Atlanta Public Schools hosted their series Talking Equity Atlanta (TEA) Wednesday evening to
discuss strategies for combating issues of equity, inclusion and student growth in South Atlanta
schools.

A mixed crowd of parents, teachers and even a student were in attendance for the talk.

Dr. Tahueedah Baker-Jones, Chief Equity and Social Justice Officer, discussed strategies for
increasing the success rates of students and clarified definitions for things such as equity.

“At APS we define equity as the quality of being just and fair regardless of economic, social,
cultural and human differences among and between persons,” said Baker-Jones.

“To foster a culture that encourages excellence for all students and staff we believe that equity
should be and must be at the forefront.”

After a brief introduction on the evening’s topics the audience was then broken out into different
Zoom Breakout sessions. Each session was given questions to answer about what strategies can
be implemented to help improve the quality of education and experiences for students.

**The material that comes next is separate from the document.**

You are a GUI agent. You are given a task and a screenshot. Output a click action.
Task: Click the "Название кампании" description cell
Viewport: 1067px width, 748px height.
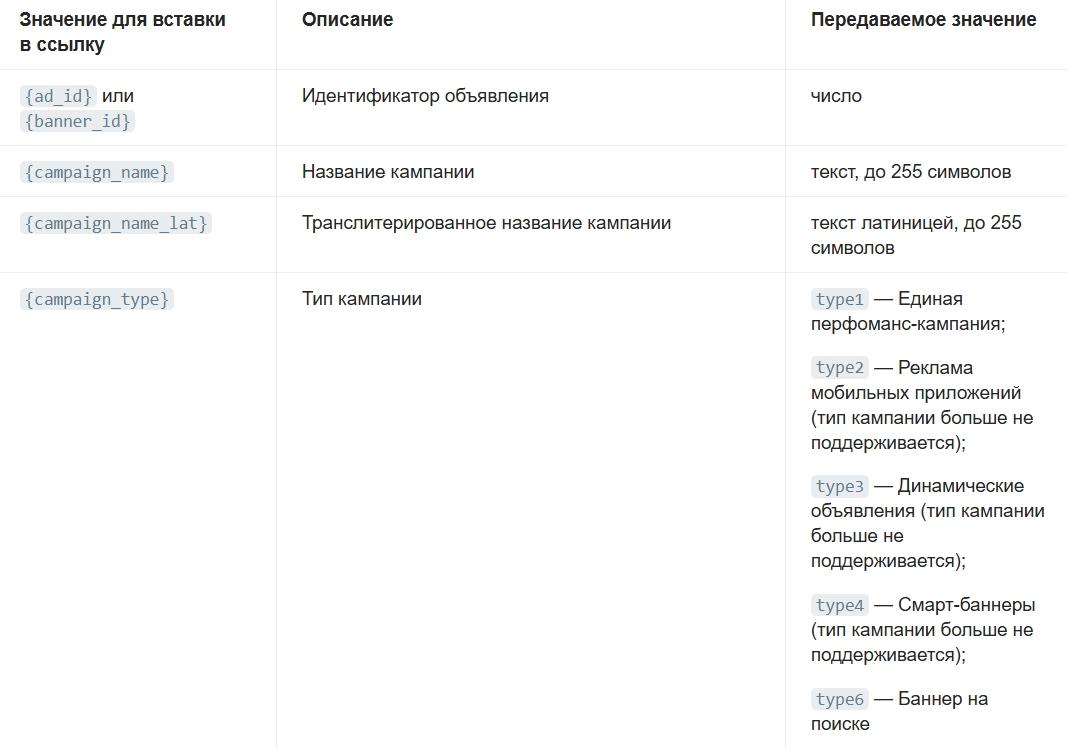tap(388, 172)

After discussing for about a half hour the audience came back to the original Zoom call to give
their answers to the questions. Many of those in attendance spoke about being able to give
students a plan of action for after college, preparing students to be critical thinkers, limiting staff
turnover and making resources consistent between school districts.

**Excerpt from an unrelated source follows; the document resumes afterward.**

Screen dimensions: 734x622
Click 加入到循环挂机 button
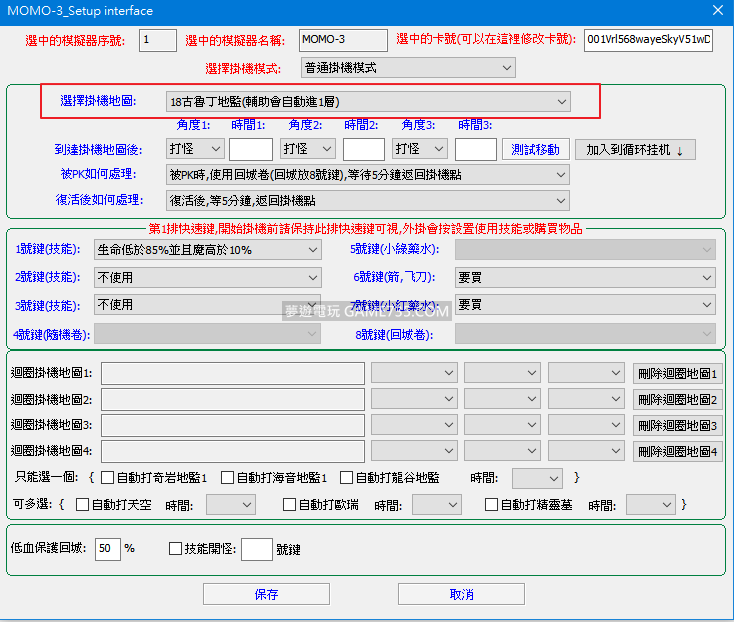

Overall, a common theme was that these things will help to improve students and their quality of
education given to them. In regards to South Atlanta schools, the 2019-2020 high school
graduation rate declined by 6.6 percentage points indicating a drop off in overall academic
performance, however Dr. Baker-Jones indicated that the way to combat these statistics is
through equity.

When asked what her ideal school system would look like (in terms of equity) and what was the
ultimate end goal, Baker-Jones said “I would say that the first thing that we’re trying to strive for
in this area as I mentioned is to remove the predictive link between demography and student
outcomes.”

“Right now we can tell, pretty much put our finger on where a student may live, what school a
student may go to, what racial background that student belongs to and maybe even what social
economic status that student belongs to just based on their outcomes and their scores. And if we
truly want to see social justice, at least social justice in education we have to remove that
predictive link between students and our outcomes.”